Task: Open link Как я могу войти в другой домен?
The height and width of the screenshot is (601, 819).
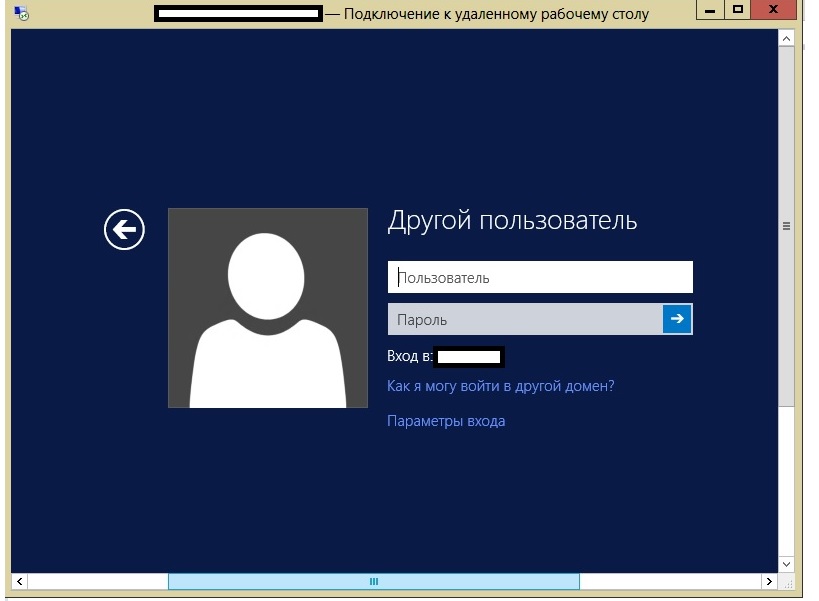Action: pyautogui.click(x=500, y=386)
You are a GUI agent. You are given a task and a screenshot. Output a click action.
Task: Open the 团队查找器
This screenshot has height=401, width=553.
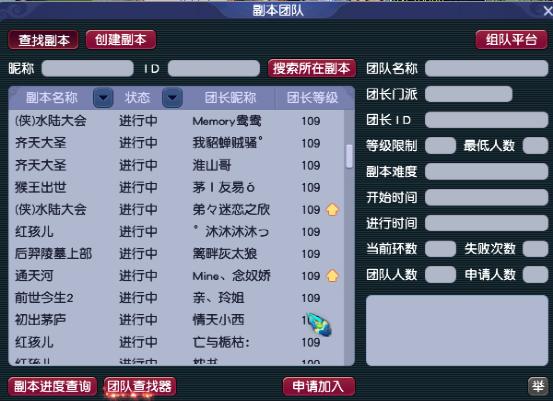click(140, 387)
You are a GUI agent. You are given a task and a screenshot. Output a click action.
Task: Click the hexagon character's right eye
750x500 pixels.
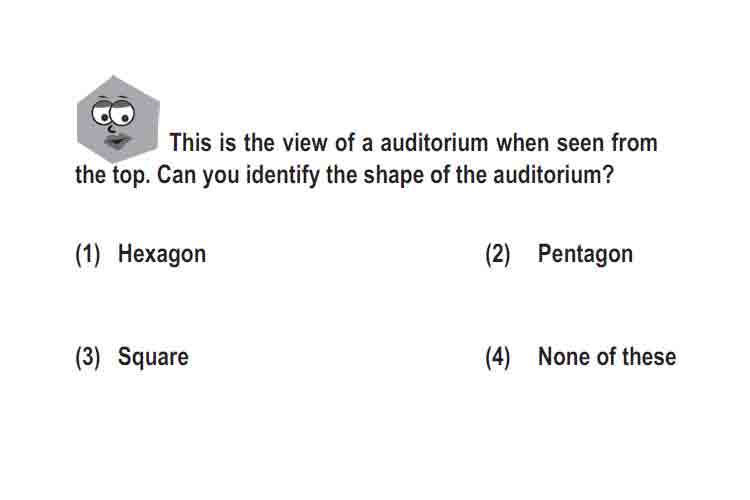coord(122,114)
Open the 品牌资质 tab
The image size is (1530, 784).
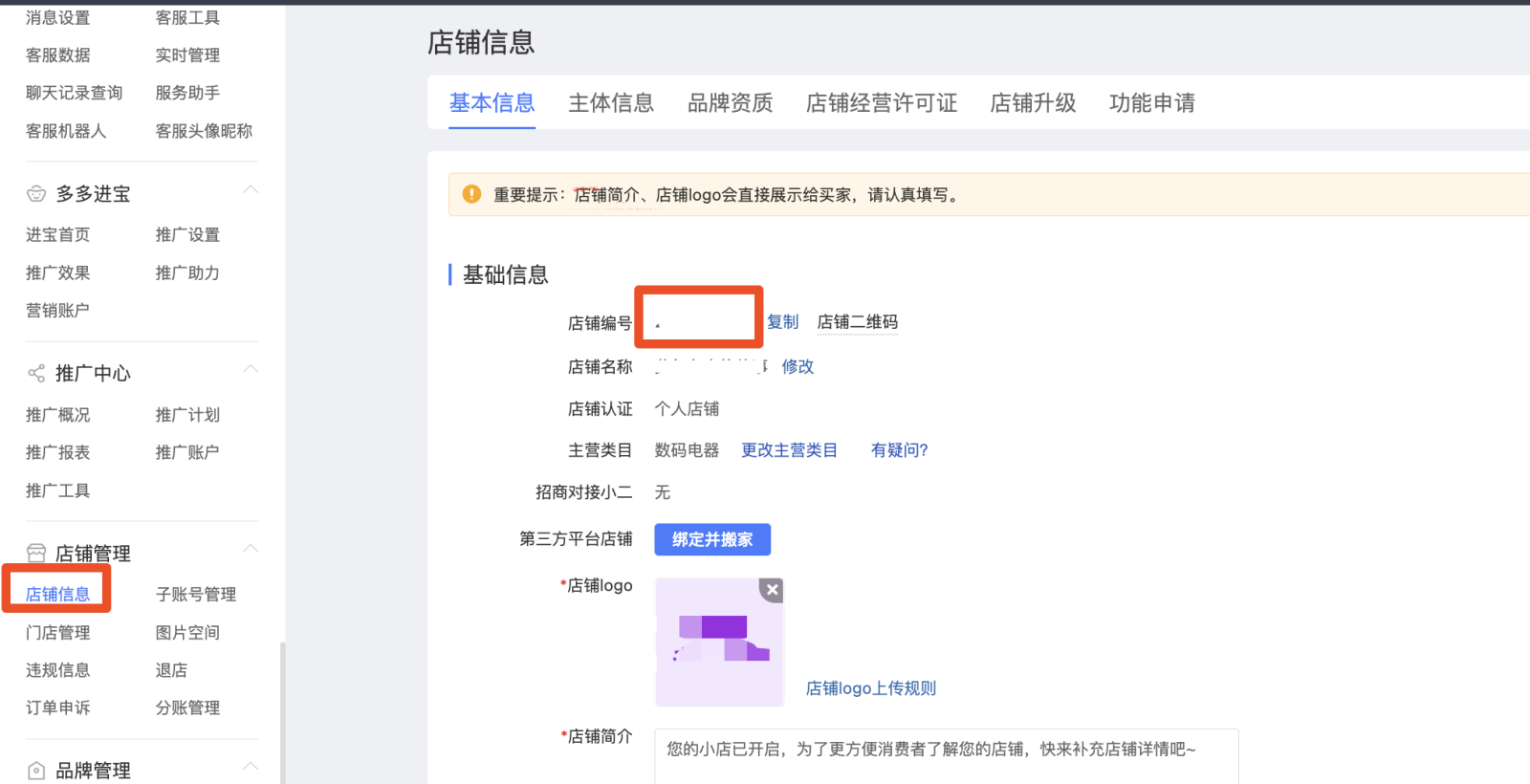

§

# Work to be completed
Nothing but the listing, copied exactly and stripped of its images, should appear in the response.

# Your response
Task: Open link Как я могу войти в другой домен?
The height and width of the screenshot is (601, 819).
Action: pyautogui.click(x=500, y=386)
You are a GUI agent. You are given a task and a screenshot. Output a click action.
Task: Open the 团队查找器
This screenshot has height=401, width=553.
click(140, 387)
You are a GUI agent. You are given a task and a screenshot. Output a click action.
Task: Click the hexagon character's right eye
750x500 pixels.
coord(122,114)
Open the 品牌资质 tab
The image size is (1530, 784).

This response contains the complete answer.